Calling Ray Allen's Shot A Miracle Is An Insult To Ray Allen

Here's how Ray Allen explained his shooting approach to SBNation's Paul Flannery a few days before hitting the shot of his career with five seconds to go in Game 6:
There's no target. don't aim. If I'm aiming that's when I'm missing. The way I look at it is just get the ball in the air. You do it over and over again you should never have a target.
It's kind of an infuriating explanation, isn't it? Especially after last night's shot, which was one of those holy-shit moments that are held up as proof that sometimes sports are completely inexplicable. "A miracle," they're calling it. But when Allen talks about shooting, he makes the shit sound so basic.

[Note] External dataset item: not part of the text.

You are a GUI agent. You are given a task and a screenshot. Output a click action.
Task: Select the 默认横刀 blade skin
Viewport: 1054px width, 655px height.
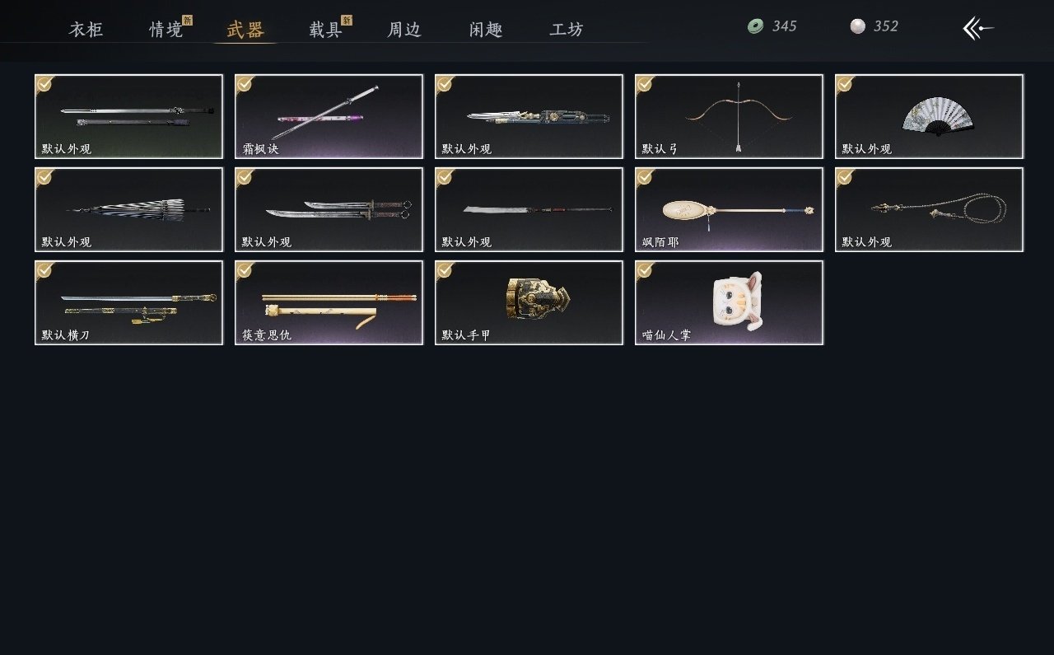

There's no target. Just get the ball in the air. Do it over and over again. Great, thanks, Ray. I'll be sure to do that in my next pick-up game.
But the greatest thing about Ray Allen's genius as a shooter is how lacking it is in mystique. Five years ago, when Allen first arrived in Boston to join the Celtics, Jackie MacMullan attempted to discover Allen's secret:
Everyone wishes they could shoot like Ray. They tell him that all the time. They are envious, they say, of his God-given talent.
"An insult," says Allen. "God could care less whether I can shoot a jump shot."
As the Celtics kick off their campaign for an NBA championship tonight in the opening round of the playoffs against the Atlanta Hawks, Allen will leave nothing to chance. He will line up for the tip exactly as he has for his other 73 games. His pregame ritual does not waver: a nap from 11:30 a.m. until 1 p.m., a meal of chicken and white rice at 2:30, an arrival time at the gym at precisely 3:45 to stretch. Allen will shave his head, then walk out to the court at exactly 4:30. He will methodically take shots from both baselines, both elbows, and the top of the key.
The routine. That's the secret; only it's not really a secret. It's just one guy dedicating himself so thoroughly to his discipline that he becomes a kind of abstraction in the process. It's as if Allen is more shooter than man, at this point, and that's because he's spent countless hours turning himself into a high-powered tool whose only purpose is to shoot basketballs. How else to explain Rain Man-esque behavior like this?
That shot last night wasn't "miraculous" any more than a hammer hitting a nail cleanly into its groove is miraculous. It was just routine.